■ TEXT SEGMENT ■
——

Whatever. Any recommendations for me?

Beyond Bat Country: Madness in Every Direction

Remember Gore Verbinksi’s kiddie western, Rango (2011)? Did it remind you of anything? The parched, empty Mojave Desert, the alarmingly bright and out-of-place Hawaiian shirt, and then the words “starring Johnny Depp.” Clearly we were reliving one of the classic drug trips…but where was the TarGard Permanent Filter System cigarette holder, green translucent visor, and hallucinatory manta rays?

We can't stop here. This is bat country.

“We can’t stop here. This is bat country.”

The sixties are dead and the seventies don’t look like they’ll be near as much fun, echoes the wistful message of cult favorite Fear and Loathing in Las Vegas (1998). Terry Gilliam (one of my personal favorite directors) might have been the ideal choice to film this unfilmable story by Hunter S. Thompson (one of my personal favorite writers). If you haven’t read the book (first published in novel form in 1972), correct this immediately, but if you have read it you would know just how impossible it seems to put on film. Hunter S. Thompson’s Fear and Loathing in Las Vegas: A Savage Journey to the Heart of the American Dream is a fractured quasi-autobiographical account of a drug-addled excursion to casino central. It is also a lament for the loss of the innocence and purity of the sixties counterculture while simultaneously an ironic discovery of how perverted and hollow the American Dream had become. There are isolated events and meandering amusing tales woven throughout the story, but nothing really strikes one as being particularly cinematic. The only real feature uniting the book’s passages are the two main characters—Raoul Duke (aka Thompson) and his attorney Dr. Gonzo (aka Oscar Acosta).

——

■ INFORMATION PROVIDED ■

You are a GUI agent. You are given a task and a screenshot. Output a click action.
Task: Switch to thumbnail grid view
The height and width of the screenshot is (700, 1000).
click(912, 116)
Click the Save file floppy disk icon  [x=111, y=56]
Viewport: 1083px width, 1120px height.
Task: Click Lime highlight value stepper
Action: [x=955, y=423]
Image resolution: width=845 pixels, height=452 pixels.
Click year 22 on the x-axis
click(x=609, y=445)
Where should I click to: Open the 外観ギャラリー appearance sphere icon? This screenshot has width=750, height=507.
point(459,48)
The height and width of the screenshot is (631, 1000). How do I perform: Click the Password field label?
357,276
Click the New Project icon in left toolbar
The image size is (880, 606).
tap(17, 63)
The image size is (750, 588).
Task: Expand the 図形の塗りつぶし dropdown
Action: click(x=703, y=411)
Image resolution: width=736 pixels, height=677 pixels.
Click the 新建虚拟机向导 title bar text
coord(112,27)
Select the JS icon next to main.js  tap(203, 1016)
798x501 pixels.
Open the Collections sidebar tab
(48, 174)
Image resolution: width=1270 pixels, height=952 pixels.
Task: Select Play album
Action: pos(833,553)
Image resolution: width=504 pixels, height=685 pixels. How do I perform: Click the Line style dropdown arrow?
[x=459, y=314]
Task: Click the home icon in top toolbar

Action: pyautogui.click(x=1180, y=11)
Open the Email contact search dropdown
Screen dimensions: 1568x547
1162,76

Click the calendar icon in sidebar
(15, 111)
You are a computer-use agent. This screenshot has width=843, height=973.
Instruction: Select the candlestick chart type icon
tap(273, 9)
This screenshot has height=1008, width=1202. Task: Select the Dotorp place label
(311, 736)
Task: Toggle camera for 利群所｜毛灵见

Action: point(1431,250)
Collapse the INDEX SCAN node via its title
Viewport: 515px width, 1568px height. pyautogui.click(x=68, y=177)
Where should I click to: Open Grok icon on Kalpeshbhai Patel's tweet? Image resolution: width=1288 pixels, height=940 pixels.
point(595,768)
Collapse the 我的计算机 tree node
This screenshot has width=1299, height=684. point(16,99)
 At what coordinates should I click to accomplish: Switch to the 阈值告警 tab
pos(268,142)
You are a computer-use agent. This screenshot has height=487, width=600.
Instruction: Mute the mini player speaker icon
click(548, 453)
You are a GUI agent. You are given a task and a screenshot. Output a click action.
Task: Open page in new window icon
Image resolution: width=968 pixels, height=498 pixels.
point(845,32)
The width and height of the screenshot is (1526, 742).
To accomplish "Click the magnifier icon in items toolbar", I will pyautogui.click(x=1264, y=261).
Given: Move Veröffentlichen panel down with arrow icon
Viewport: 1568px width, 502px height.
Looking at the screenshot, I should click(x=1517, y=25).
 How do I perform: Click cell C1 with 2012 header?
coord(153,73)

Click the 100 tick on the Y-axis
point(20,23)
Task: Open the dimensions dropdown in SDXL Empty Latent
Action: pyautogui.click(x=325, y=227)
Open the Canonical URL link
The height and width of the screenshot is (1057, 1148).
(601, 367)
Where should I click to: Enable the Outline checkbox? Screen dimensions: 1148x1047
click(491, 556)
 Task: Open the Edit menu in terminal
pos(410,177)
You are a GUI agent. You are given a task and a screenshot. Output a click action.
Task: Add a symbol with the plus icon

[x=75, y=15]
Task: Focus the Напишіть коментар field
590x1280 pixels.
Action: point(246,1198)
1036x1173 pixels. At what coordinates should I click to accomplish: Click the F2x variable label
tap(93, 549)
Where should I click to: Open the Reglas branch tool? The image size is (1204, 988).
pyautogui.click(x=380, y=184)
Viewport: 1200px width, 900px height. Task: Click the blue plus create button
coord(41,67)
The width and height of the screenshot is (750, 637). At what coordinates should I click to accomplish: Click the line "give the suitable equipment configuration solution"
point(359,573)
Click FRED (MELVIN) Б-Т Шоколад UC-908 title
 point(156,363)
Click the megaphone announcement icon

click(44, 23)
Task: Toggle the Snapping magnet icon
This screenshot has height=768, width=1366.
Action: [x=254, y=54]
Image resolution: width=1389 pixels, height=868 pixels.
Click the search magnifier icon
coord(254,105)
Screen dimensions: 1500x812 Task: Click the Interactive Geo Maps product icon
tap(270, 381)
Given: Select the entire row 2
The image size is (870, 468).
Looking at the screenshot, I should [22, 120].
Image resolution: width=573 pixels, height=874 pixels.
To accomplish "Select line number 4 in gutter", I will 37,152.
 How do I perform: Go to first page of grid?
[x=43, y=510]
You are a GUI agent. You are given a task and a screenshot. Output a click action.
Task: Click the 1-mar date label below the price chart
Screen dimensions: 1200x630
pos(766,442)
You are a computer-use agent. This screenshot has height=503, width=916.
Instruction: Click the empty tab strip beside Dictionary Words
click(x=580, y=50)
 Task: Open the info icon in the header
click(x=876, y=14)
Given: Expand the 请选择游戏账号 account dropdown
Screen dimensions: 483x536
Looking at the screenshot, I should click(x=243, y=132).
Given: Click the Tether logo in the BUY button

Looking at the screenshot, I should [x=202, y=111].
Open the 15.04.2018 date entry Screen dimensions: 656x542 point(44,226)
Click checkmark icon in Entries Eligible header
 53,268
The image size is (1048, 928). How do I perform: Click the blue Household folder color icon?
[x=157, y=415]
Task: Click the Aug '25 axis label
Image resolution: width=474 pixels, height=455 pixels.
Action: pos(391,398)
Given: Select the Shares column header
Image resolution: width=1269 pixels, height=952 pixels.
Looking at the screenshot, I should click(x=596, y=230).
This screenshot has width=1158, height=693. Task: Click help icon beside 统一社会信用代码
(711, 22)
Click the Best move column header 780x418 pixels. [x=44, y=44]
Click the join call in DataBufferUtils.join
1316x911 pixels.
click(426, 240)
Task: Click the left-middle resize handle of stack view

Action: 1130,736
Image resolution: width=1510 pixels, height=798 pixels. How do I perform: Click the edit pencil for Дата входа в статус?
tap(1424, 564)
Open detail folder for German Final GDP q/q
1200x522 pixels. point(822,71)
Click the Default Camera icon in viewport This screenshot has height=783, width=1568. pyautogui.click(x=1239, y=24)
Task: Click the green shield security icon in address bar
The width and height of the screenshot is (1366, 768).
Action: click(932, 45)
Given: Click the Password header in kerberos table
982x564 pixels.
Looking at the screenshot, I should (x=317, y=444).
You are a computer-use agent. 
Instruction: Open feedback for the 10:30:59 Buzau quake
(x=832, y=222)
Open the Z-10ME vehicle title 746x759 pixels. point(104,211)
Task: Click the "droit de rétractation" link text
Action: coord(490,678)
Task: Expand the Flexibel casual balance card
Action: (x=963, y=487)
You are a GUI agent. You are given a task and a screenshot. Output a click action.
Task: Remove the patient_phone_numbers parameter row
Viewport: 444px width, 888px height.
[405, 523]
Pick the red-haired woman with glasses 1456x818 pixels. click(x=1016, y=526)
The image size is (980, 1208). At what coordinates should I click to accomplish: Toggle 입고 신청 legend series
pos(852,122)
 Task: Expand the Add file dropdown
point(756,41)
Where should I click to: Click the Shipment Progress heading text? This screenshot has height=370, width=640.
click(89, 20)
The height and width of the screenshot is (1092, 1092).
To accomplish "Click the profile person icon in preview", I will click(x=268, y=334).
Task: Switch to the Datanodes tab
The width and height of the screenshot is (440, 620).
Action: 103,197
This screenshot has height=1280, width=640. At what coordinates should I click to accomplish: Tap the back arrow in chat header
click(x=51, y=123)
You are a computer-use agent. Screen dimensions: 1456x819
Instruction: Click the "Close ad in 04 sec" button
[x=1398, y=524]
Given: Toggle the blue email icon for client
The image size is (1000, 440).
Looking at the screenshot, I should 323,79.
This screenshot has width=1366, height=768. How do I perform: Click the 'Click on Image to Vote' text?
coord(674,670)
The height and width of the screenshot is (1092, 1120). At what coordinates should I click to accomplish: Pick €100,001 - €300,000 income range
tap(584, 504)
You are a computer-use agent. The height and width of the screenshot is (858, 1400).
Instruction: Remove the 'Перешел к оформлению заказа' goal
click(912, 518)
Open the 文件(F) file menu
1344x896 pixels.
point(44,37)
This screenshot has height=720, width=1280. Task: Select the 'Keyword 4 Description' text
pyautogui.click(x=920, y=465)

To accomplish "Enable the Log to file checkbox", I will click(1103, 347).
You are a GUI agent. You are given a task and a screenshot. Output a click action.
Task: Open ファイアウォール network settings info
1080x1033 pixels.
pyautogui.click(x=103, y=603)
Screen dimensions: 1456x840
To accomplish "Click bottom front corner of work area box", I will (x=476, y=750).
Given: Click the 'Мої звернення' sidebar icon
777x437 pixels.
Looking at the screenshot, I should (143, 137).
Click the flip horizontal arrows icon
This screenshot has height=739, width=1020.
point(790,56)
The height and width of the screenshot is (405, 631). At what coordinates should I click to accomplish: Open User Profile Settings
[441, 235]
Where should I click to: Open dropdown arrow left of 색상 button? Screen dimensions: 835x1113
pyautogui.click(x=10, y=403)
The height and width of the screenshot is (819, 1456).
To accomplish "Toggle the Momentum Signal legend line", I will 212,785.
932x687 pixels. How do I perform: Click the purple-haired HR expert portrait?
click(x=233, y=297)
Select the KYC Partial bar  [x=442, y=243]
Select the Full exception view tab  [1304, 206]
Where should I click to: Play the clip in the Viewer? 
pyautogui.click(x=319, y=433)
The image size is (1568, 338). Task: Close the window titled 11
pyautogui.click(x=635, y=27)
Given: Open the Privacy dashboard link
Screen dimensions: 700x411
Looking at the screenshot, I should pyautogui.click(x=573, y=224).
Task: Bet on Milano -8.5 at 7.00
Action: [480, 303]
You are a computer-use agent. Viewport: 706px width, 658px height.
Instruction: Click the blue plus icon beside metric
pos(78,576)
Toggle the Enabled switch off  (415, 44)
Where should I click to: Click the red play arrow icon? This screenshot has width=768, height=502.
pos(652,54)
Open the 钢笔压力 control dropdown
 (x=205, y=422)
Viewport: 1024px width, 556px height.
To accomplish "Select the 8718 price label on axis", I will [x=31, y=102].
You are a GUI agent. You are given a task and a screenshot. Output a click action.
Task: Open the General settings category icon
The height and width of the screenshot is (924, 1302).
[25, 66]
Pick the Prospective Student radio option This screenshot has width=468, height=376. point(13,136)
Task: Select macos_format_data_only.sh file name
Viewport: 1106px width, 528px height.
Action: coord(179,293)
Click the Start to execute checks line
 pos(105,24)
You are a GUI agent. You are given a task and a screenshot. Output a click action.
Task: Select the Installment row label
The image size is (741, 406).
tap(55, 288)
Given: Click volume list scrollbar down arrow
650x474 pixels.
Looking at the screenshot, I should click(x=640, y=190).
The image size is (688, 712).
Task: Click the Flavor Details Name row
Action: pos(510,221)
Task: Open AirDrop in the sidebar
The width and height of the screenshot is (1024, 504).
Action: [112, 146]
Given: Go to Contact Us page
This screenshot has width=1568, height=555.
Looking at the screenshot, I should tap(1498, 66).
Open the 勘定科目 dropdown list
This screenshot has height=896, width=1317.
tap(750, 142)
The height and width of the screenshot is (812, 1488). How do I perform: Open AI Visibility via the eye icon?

——

■ THE TASKS ■
1. Repeat the passage of the Bat Country piece that begins with "Remember Gore Verbinksi’s" and ends with "can't stop here. This is bat country.", swapping "Hawaiian shirt" for "bowling shirt".
2. Pick up the Bat Country piece about Fear and Loathing in Las Vegas after its last sentence and keep writing.

■ RESULTS OF THE TASKS ■
1.
Remember Gore Verbinksi’s kiddie western, Rango (2011)? Did it remind you of anything? The parched, empty Mojave Desert, the alarmingly bright and out-of-place bowling shirt, and then the words “starring Johnny Depp.” Clearly we were reliving one of the classic drug trips…but where was the TarGard Permanent Filter System cigarette holder, green translucent visor, and hallucinatory manta rays?

We can't stop here. This is bat country.

2.
Ralph Steadman

Ralph Steadman

That the movie works at all is an incredible accomplishment. The ink smeared intro evokes the instantly recognizable illustrative work of frequent Thompson collaborator Ralph Steadman. Johnny Depp delivers a manic, cartoonish performance that might just be his most enjoyable to watch. His portrayal of Thompson is a hilarious caricature of the real person. Benicio Del Toro also gives a very dynamic and twisted performance as the unsavory, unpredictable “Samoan” attorney. Nicola Pecorini’s constantly tilting camera-work and wild color and light shifts also feeds the delirious experience very well. The classic song choices are perfectly placed too. The production does a marvelous job of recreating the demented, gaudy aura of a 1971 Las Vegas. Director Terry Gilliam’s bold visual style (from Time Bandits to Twelve Monkeys) made him an excellent choice to capture Thompson’s energy and anarchy.

"Let's get down to brass tacks. How much for the ape?"

“Let’s get down to brass tacks. How much for the ape?”

All of these things are fine inclusions to a strange project, but perhaps the most important element is that virtually every line of dialogue is ripped directly from Thompson’s typewriter. One thing that sometimes bothers me is that film adaptations of books I love often fail to capture the voice of the source material. Fear and Loathing in Las Vegas uses the original words the whole way, which was the best choice because what makes Hunter S. Thompson so great is not always what he is writing about, but how he describes things. In adapting the language of the original Gonzo journalist, one has to use the words.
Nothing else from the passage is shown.